Sir George Etheredge, dont la vie et les écrits présentent un accord déplorablement harmonieux, était en ce temps-là un courtisan des plus déliés, un diplomate de quelque renom[1], et ses comédies ont justement ce degré de mauvais ton qui appartient en propre à la meilleure compagnie. Il passe d’ailleurs pour avoir mis en scène ses contemporains, copiés d’après nature, et Rochester notamment lui a fourni un de ses types, les plus heureux, celui de Dorimant, l’homme élégant, le séducteur par excellence, le modèle de la jeune noblesse sous Charles II. C’est une bonne fortune dont il faut tenir grand compte que de rencontrer ainsi sur notre route cette image, reconnue fidèle, du personnage que nous étudions.

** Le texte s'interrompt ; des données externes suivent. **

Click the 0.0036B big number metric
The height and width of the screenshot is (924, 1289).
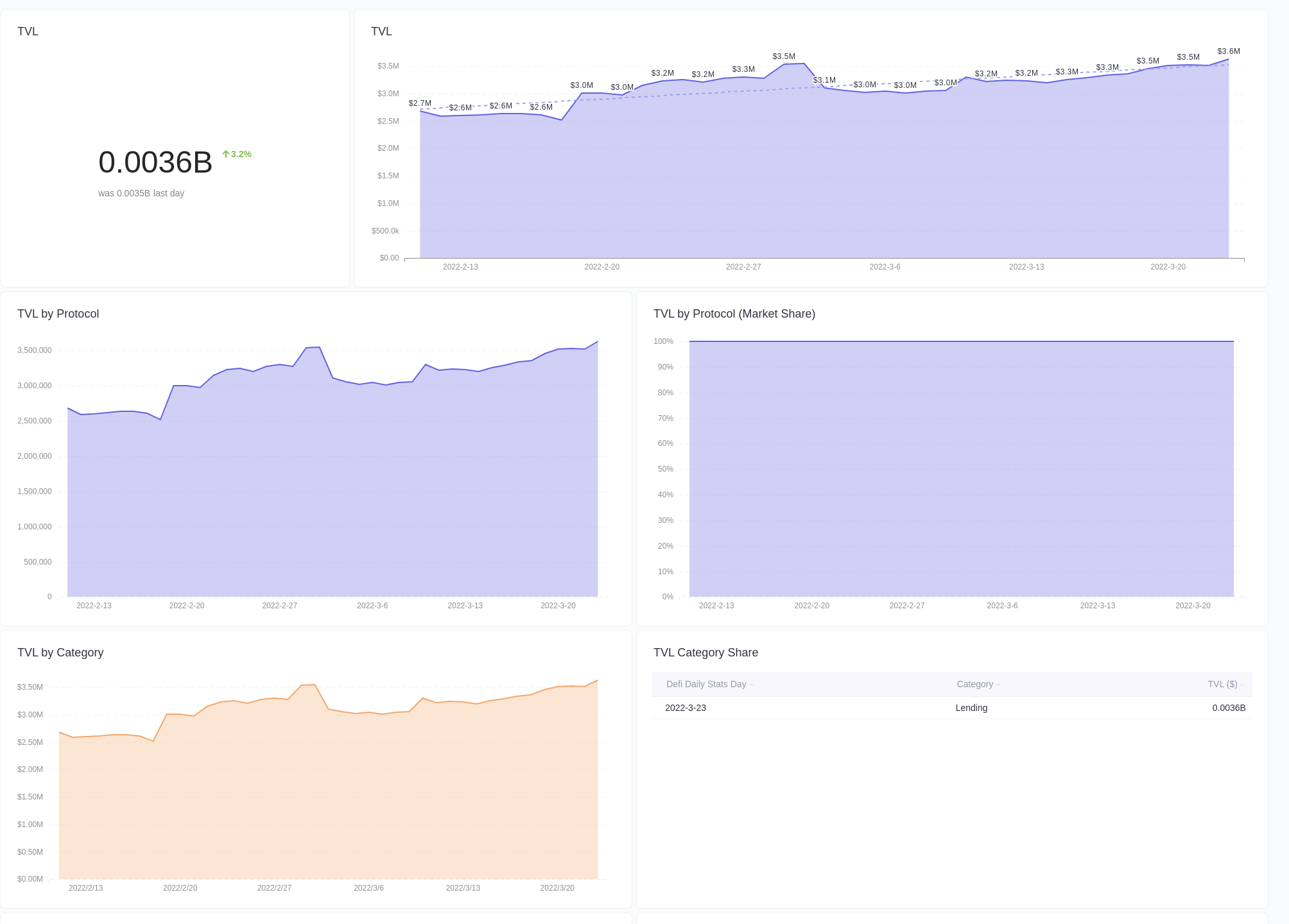point(155,163)
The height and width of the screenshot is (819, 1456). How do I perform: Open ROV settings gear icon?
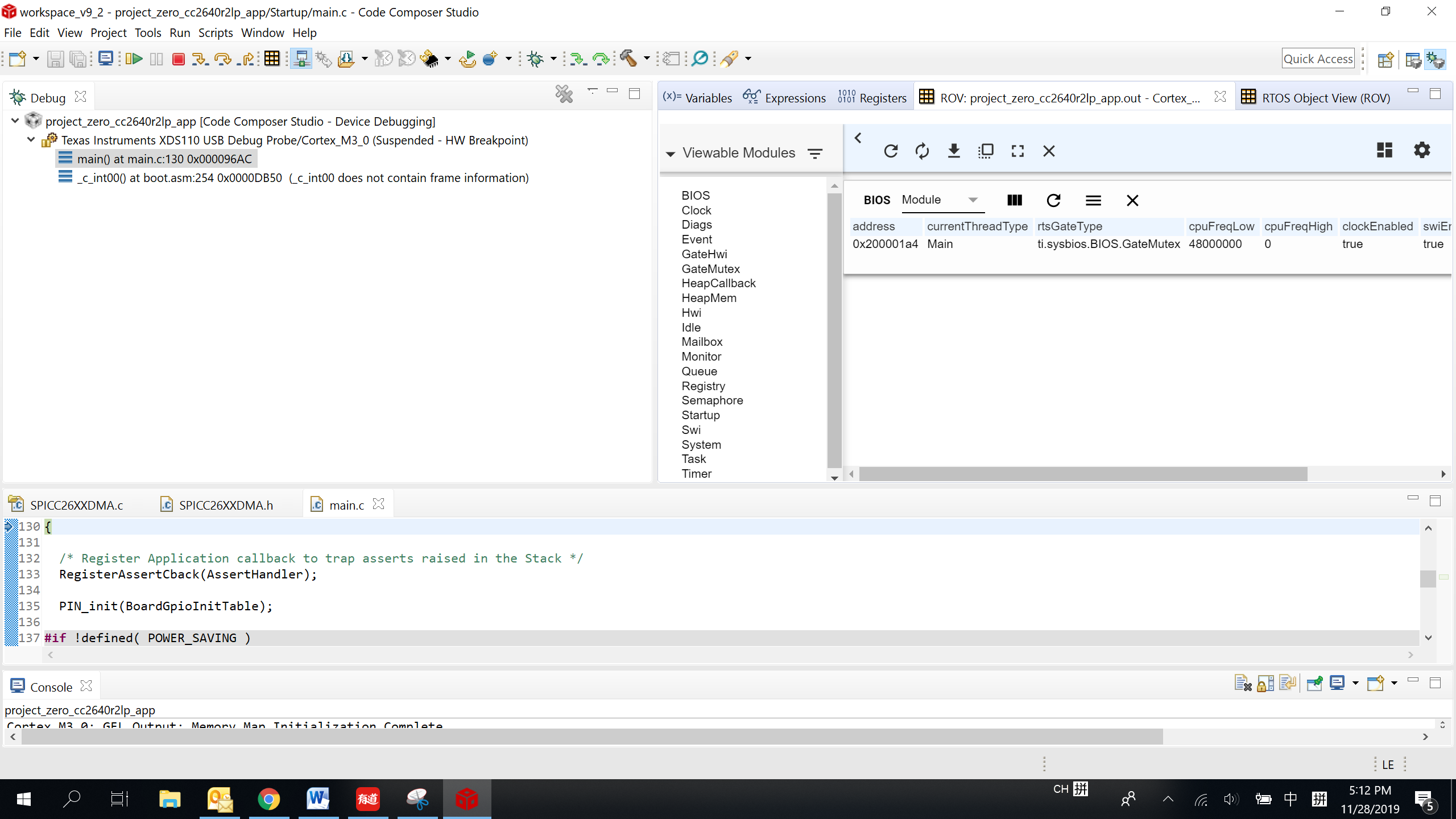coord(1422,150)
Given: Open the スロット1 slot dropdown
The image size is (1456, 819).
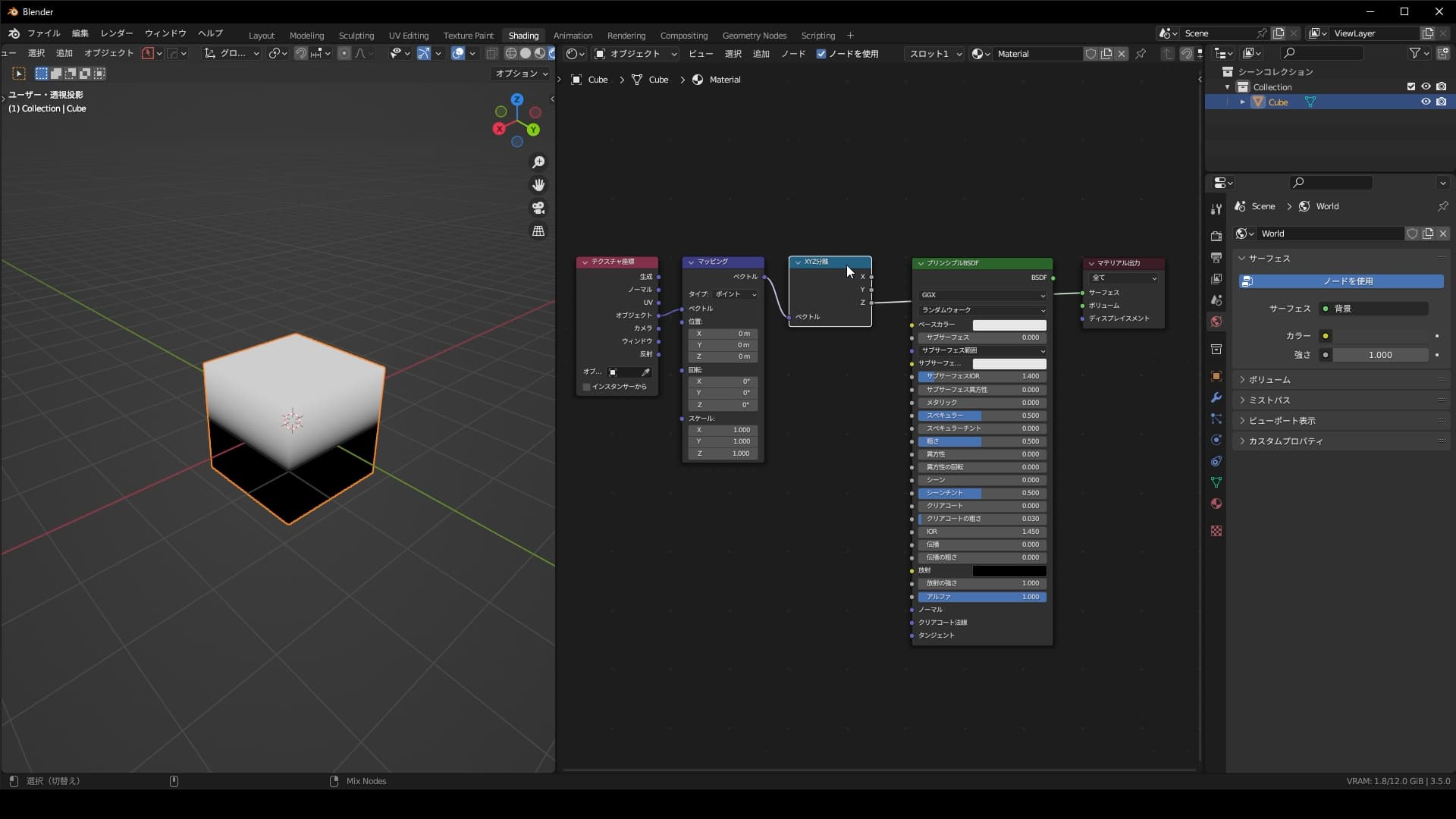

Arrêtons-nous-y quelque peu.

Nous voici donc au théâtre royal, chez les « serviteurs de leurs majestés. » On y va jouer une comédie dédiée à « son altesse royale la duchesse » (la duchesse d’York, Marie d’Esté, princesse de Modène). Le prologue est de sir Car Scroope, baronet, un des beaux esprits de la cour, ennemi intime de Rochester. L’épilogue est du grand Dryden lui-même. L’auteur, en bon et courageux Anglais, entend se moquer des modes et du jargon importés de France. Il a choisi, pour les montrer sous leur jour le plus ridicule, le personnage qui donne son nom à la pièce, sir Fopling Flutter (fopling, petit fat, flutter, voltigeur). Ce merveilleux d’un autre âge arrive

  1. Il était aussi l’ami assez intime de Dryden, qui tenait à cette époque le sceptre littéraire. On peut lire dans les poésies mêlées du Malherbe anglais une épître familière adressée à sir George Etheredge, alors plénipotentiaire aux bords du Rhin. Il l’y plaisante agréablement sur ses galanteries présumées, le vin que les Allemands l’obligent à boire, l’ennui de ses fonctions officielles, et finit par le sommer d’écrire une comédie « à l’exemple du duc de Saint-Aignan et du duc de Buckingham. » — Poems upon severol occasions, éd. d’Edimbourg, t. II, p. 117.